I do hope AT&T doesn't rename theirs 4G. It's not accurate, and will just confuse customers once AT&T rolls out LTE and real 4G, and their "4G" phones aren't compatible.


----------



## Herdfan

dpeters11 said:


> I do hope AT&T doesn't rename theirs 4G. It's not accurate, and will just confuse customers once AT&T rolls out LTE and real 4G, and their "4G" phones aren't compatible.


They will call that 5G. :lol:


----------



## VegasDen

You can almost guarantee that AT&T will be bragging their IPhone will be the only version that is capable of the accelerated speeds of the new chip as well as simultaneous data/voice.


----------



## dpeters11

Yeah, and I've had people think that the no simultaneous data/voice was without exception, because ATT told them it was impossible under all circumstances. Just not true. Phone companies do irritate me...


----------



## klang

Engadget:  Apple iPhone 4S pre-orders exceed one million in first 24 hours.

It will be interesting to see the breakdown by carrier.


----------



## hdtvfan0001

klang said:


> Engadget:  Apple iPhone 4S pre-orders exceed one million in first 24 hours.
> 
> It will be interesting to see the breakdown by carrier.


It'll be equally interesting to see the numbers, since Engadget has a pretty good track record of providing "suspect" information on many topics.

Nonetheless....they'll probably sell a bunch of the 4GS units to replace the older 3G series devices that are showing their age.


----------



## klang

hdtvfan0001 said:


> It'll be equally interesting to see the numbers, since Engadget has a pretty good track record of providing "suspect" information on many topics.


The source is a press release directly from Apple, which is included in their story. :lol:


----------



## hdtvfan0001

klang said:


> The source is a press release directly from Apple, which is included in their story. :lol:


Cool - I'm sure Apple would never inflate their results...


----------



## Steve

klang said:


> Engadget:  Apple iPhone 4S pre-orders exceed one million in first 24 hours.
> 
> It will be interesting to see the breakdown by carrier.


I'm trying to think of what other consumer electronics device had as successful a first 24 hours. If it's not the this, the 4s has gotta be right up there with whatever is.

Imagine what they're going to see when they finally launch the iPhone 5 next year! :eek2:


----------



## hdtvfan0001

Yup - they'll sell a bunch no doubt.

But once you look past 24 hours...there's even a bigger fish to fry for record launch sales...

http://community.guinnessworldrecords.com/_Kinect-Confirmed-As-Fastest-Selling-Consumer-Electronics-Device/blog/3376939/7691.html


----------



## Herdfan

klang said:


> It will be interesting to see the breakdown by carrier.


AT&T is reporting 200+K of those.

http://www.reuters.com/article/2011/10/07/us-att-idUSTRE7966NL20111007


----------



## klang

Herdfan said:


> AT&T is reporting 200+K of those.
> 
> http://www.reuters.com/article/2011/10/07/us-att-idUSTRE7966NL20111007


See post # 184 

That 200K was for twelve hours.

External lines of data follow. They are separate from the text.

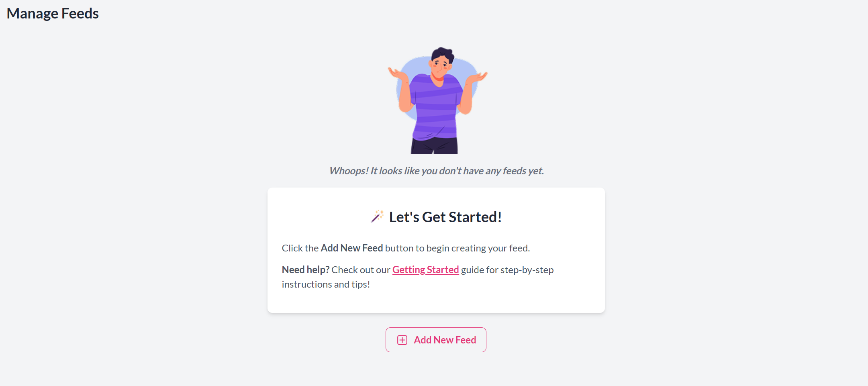The width and height of the screenshot is (868, 386).
Task: Click "guide for step-by-step" text
Action: tap(507, 270)
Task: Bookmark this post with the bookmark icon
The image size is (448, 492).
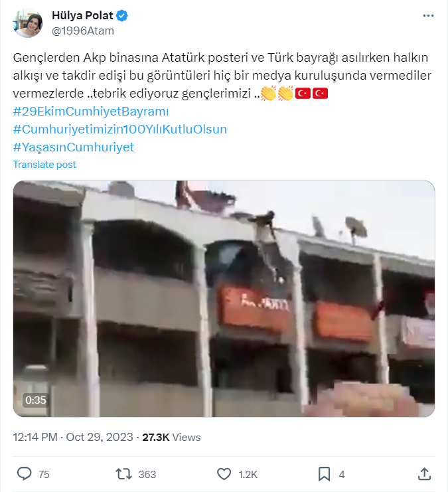Action: [x=324, y=474]
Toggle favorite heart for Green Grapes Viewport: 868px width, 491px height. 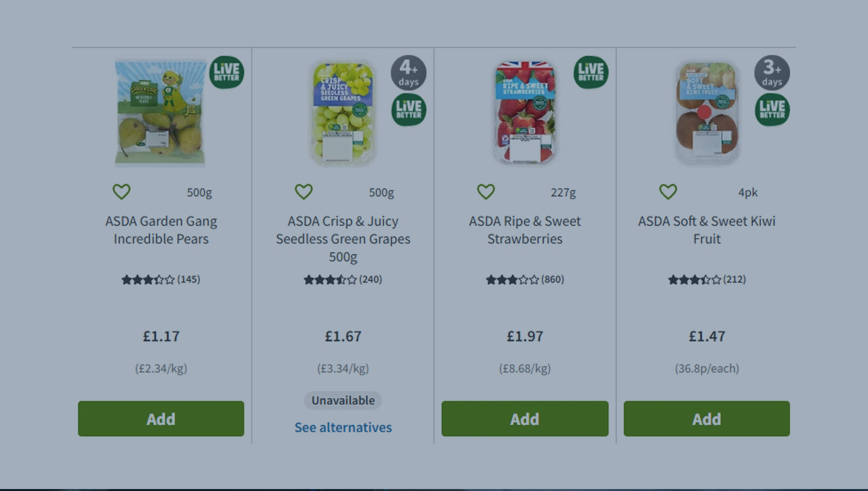click(x=303, y=192)
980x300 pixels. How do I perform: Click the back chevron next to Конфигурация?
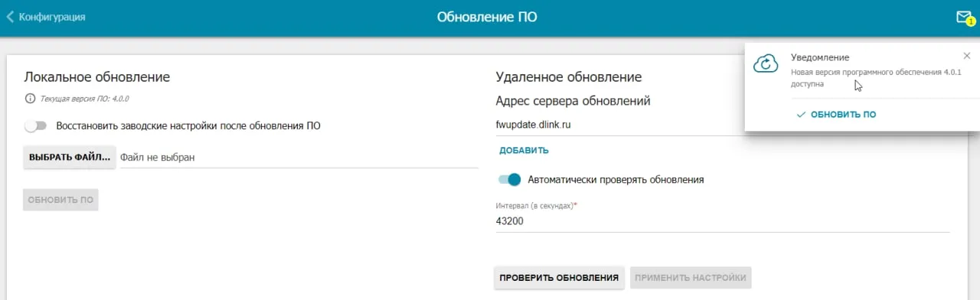click(10, 17)
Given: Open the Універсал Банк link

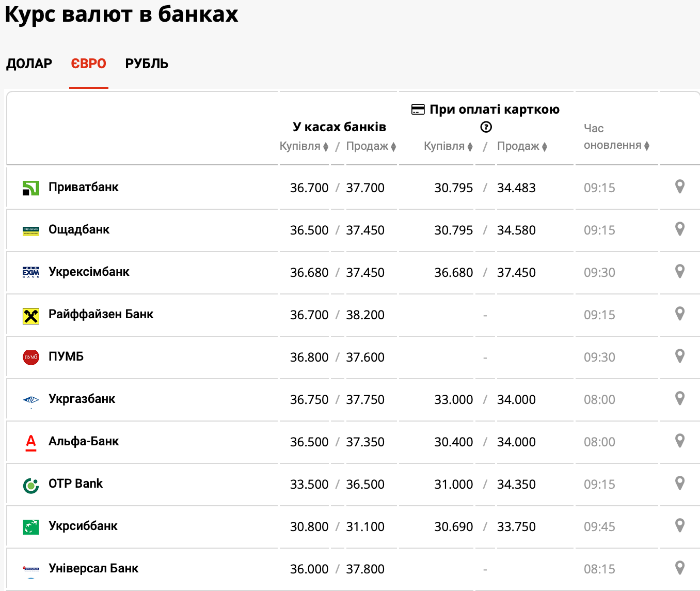Looking at the screenshot, I should coord(93,568).
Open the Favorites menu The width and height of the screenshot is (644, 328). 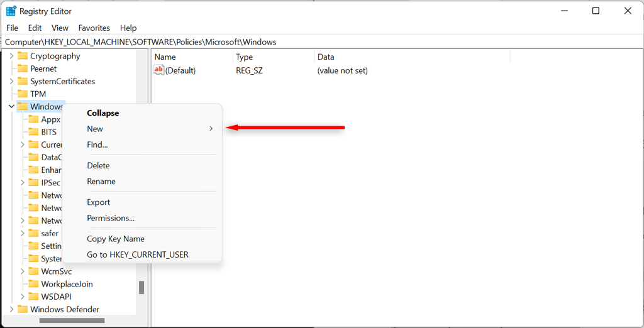pyautogui.click(x=94, y=28)
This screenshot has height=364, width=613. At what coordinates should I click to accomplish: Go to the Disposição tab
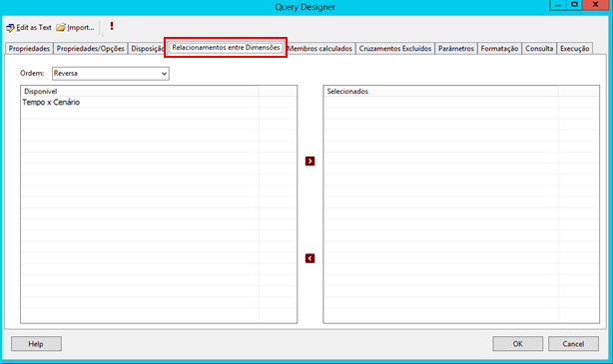147,49
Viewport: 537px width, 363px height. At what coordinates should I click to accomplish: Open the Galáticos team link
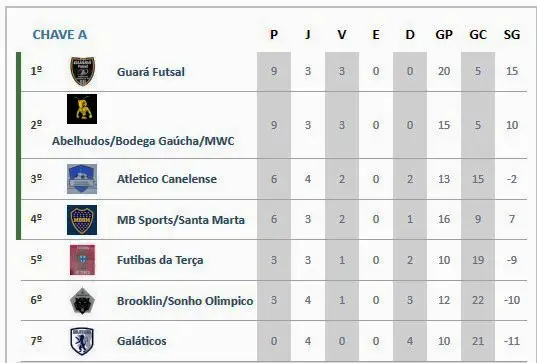[141, 341]
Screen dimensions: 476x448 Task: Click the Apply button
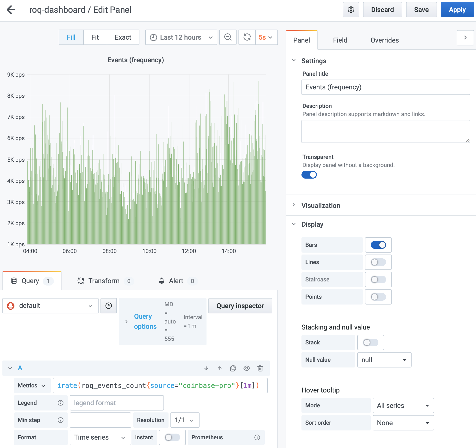coord(457,10)
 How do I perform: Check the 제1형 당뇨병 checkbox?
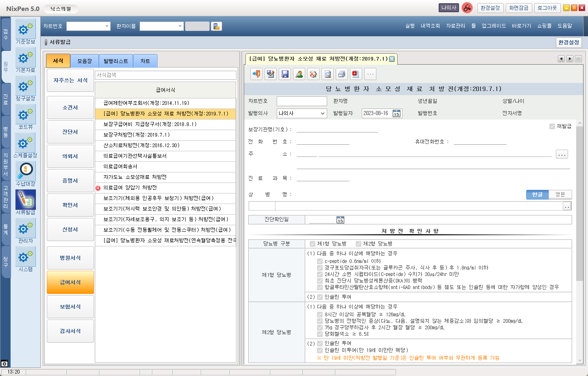point(313,244)
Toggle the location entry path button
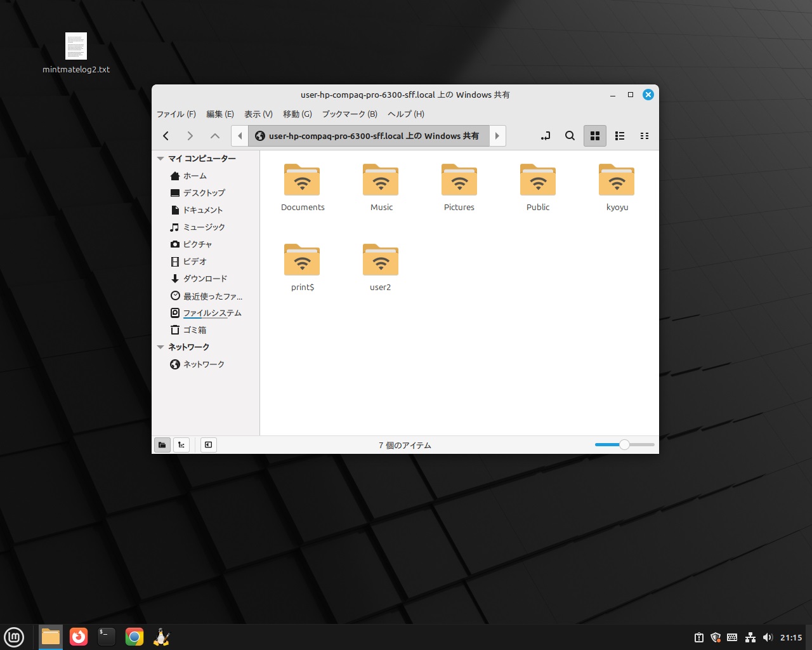 coord(546,136)
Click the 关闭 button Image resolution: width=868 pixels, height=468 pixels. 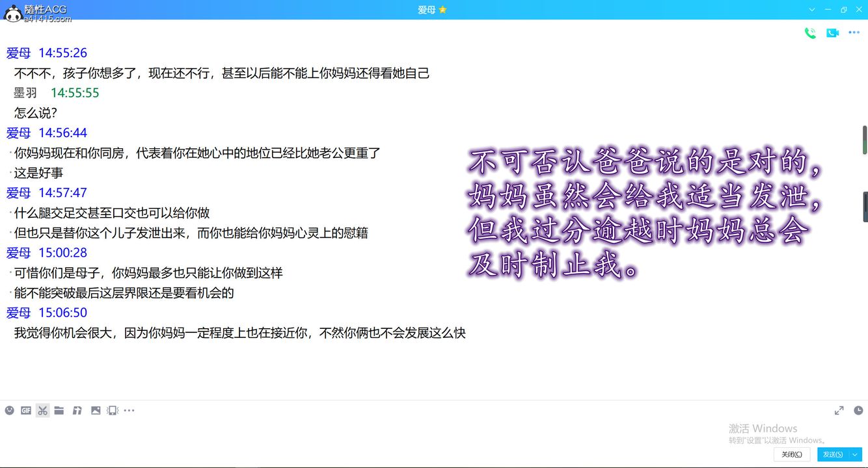(x=791, y=454)
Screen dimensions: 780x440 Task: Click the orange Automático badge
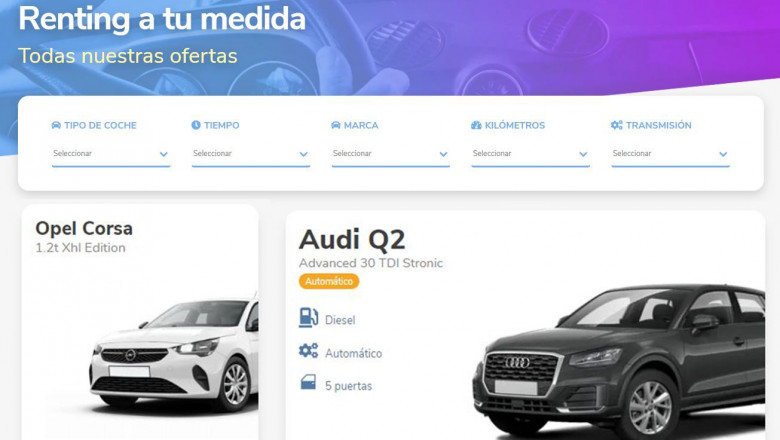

Did they double down to 400K in twenty-four? I suspect maybe not or they would have announced it.


----------



## Steve

klang said:


> That 200K was for twelve hours. Did they double down to 400K in twenty-four?


That's my guess. 400k AT&T, 300k Verizon and 300k Sprint.


----------



## DavidMi

I ordered a 4S last Friday morning... I am very excited as this will be my first iphone, I have an ipad already so I sort of know what to expect.

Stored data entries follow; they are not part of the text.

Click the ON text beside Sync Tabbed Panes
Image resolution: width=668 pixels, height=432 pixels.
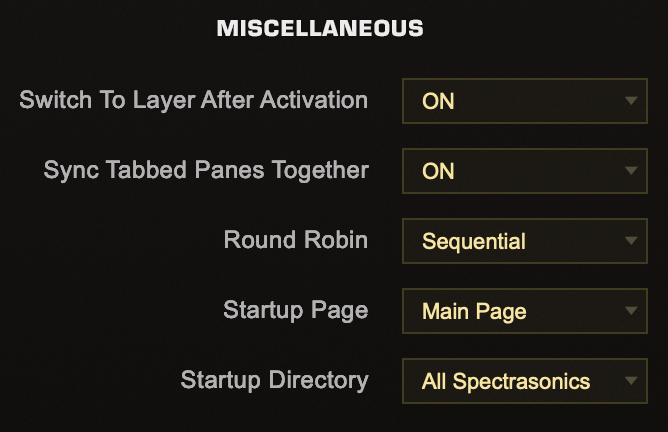coord(438,171)
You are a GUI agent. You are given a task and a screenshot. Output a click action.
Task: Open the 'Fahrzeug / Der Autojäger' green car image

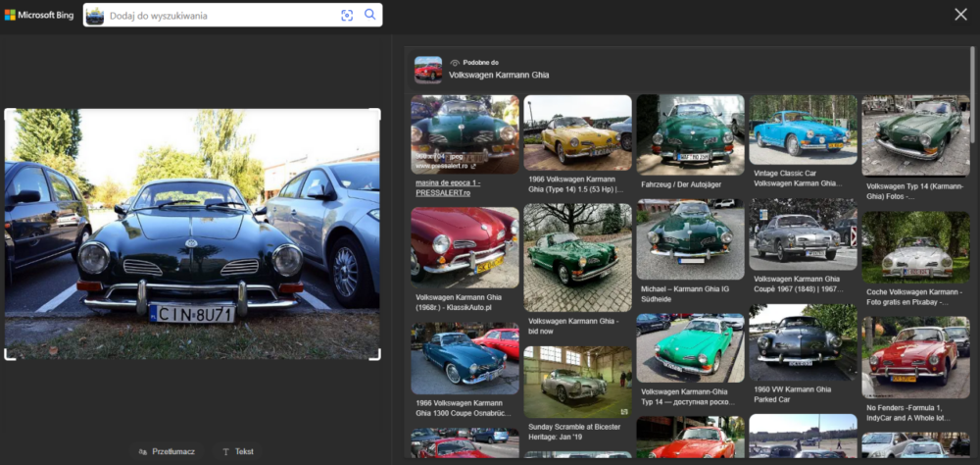(x=690, y=133)
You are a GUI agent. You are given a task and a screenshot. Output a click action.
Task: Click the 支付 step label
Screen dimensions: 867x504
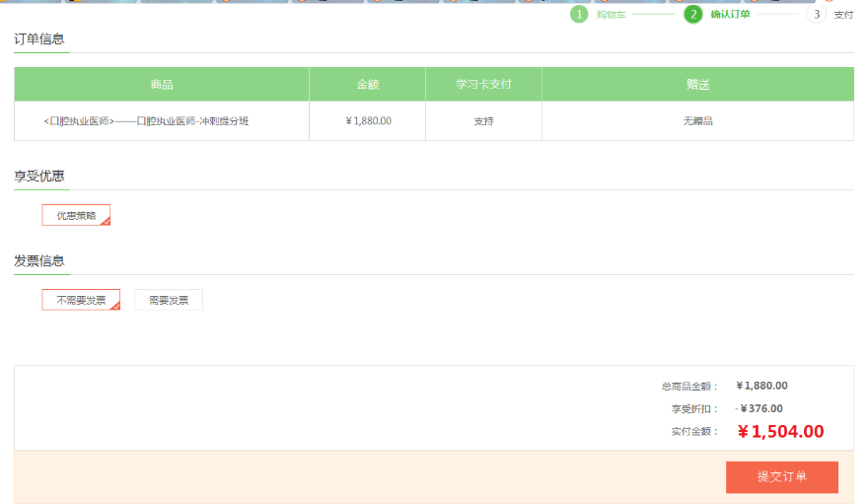pyautogui.click(x=843, y=15)
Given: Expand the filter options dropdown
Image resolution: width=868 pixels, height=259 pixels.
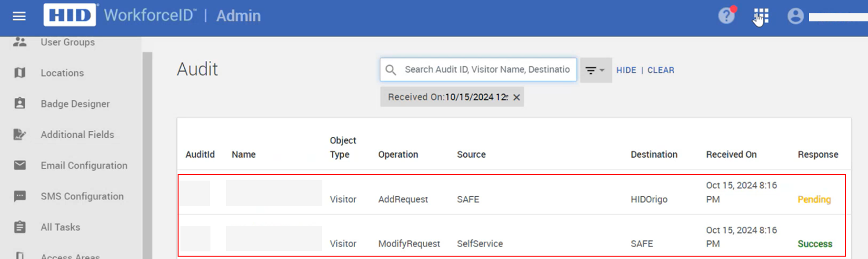Looking at the screenshot, I should [595, 70].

I went with AT&T and ordered from Apple, this morning I got an email from AT&T confirming my order with them and welcoming me to AT&T. My order now says processing. 

Can't wait to get it!


----------



## Herdfan

Steve said:


> That's my guess. 400k AT&T, 300k Verizon and 300k Sprint.

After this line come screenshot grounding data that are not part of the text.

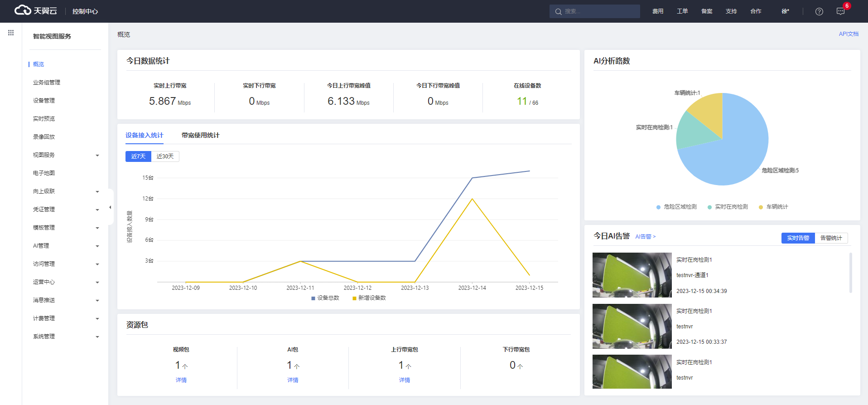Viewport: 868px width, 405px height.
Task: Switch to the 带宽使用统计 tab
Action: coord(200,135)
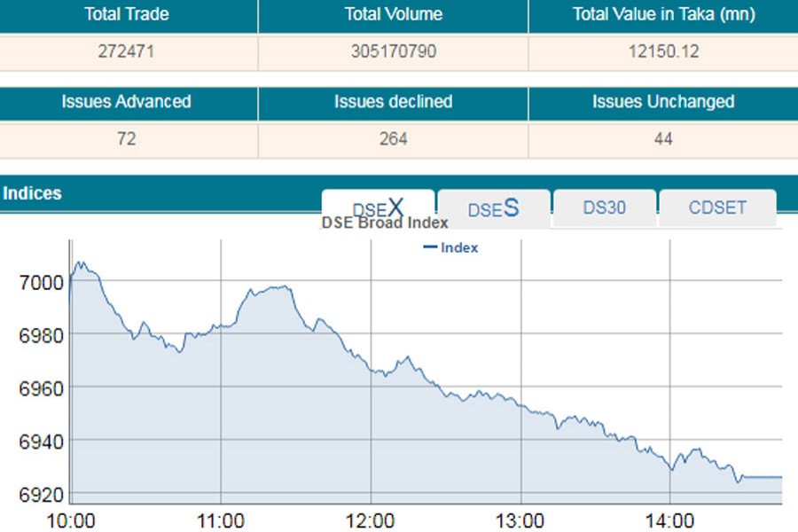Open the DSES index tab

tap(493, 209)
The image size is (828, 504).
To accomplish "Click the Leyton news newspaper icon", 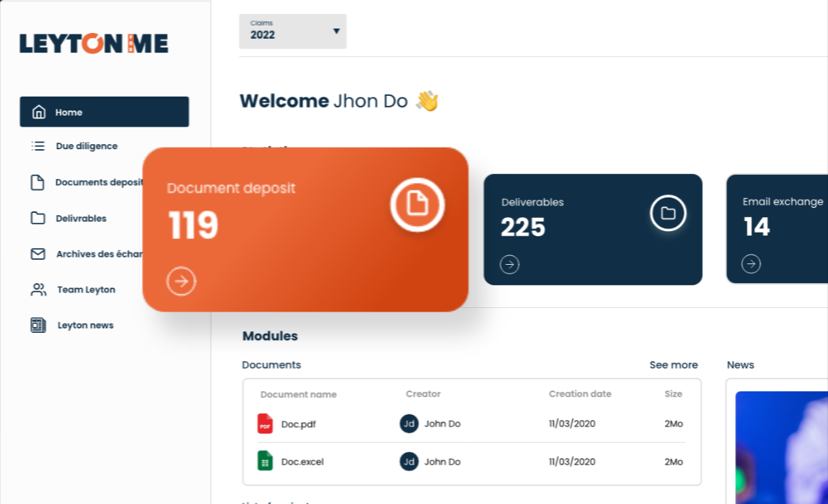I will click(x=38, y=326).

But was that 1M US or worldwide? I think the UK, France and Japan also started orders that day.


----------



## klang

Herdfan said:


> But was that 1M US or worldwide? I think the UK, France and Japan also started orders that day.


Apple Press release I think that says just US.


----------



## Steve

Ya. If those were via Apple's site, they were only offering US carriers.

They're out to 1-2 weeks now. Still not as bad as the iPad2. These are probably easier to produce because they're able to use the same assembly lines as the 4's, I'll bet.


----------



## djlong

I know I'll be making a contribution to their coffers early Friday morning. I'll be in for 3 iPhone 4S handsets.


----------



## Lucavex

I love all the choice I get when I order a new iPhone.

"I'd like a new iPhone please."

"Certainly sir, what color would you like?"

Of course, there was a time you could get an iPhone in ANY color you wanted, so long as it was black.


----------



## wingrider01

Steve said:


> That's my guess. 400k AT&T, 300k Verizon and 300k Sprint.


actually 200K for ATT was reported, suspect the bulk of the sales went to apple. Verizon's has ot said much but none of their current Iphone 4 users where eligible for upgrade pricing, they dropped the 12 month upgrade when they introduced the iphone. Out of all of the new models for the Iphone 4s the only one that Sprint sold out of was the entry level - 16GB, they still have 32 and 64GB available as of tuesday

All in all for 4 retail points the response was meeh


----------



## Steve

wingrider01 said:


> actually 200K for ATT was reported


I think that was the first 12 hours.

http://www.reuters.com/article/2011/10/07/us-att-idUSTRE7966NL20111007

So all the Verizon 4S's were new users? Interesting, because at least 200k must have come from there, no?


----------



## Herdfan

I did read something very interesting. Since this will be the first GSM/CDMA combo phone, carriers get to decide about unlocking it. It seems Sprint's GSM functions will be unlocked from day one, Verizon's after 60 days.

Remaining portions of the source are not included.